## Task details:
A verbatim copy of each record is required.

## Record extracts:
......
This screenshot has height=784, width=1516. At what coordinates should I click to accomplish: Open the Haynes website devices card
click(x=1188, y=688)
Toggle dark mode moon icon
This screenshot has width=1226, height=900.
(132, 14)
......
## Response area:
This screenshot has height=784, width=1516. At what coordinates should I click to accomplish: Open the Haynes website devices card
click(x=1188, y=688)
Toggle dark mode moon icon
This screenshot has width=1226, height=900.
(132, 14)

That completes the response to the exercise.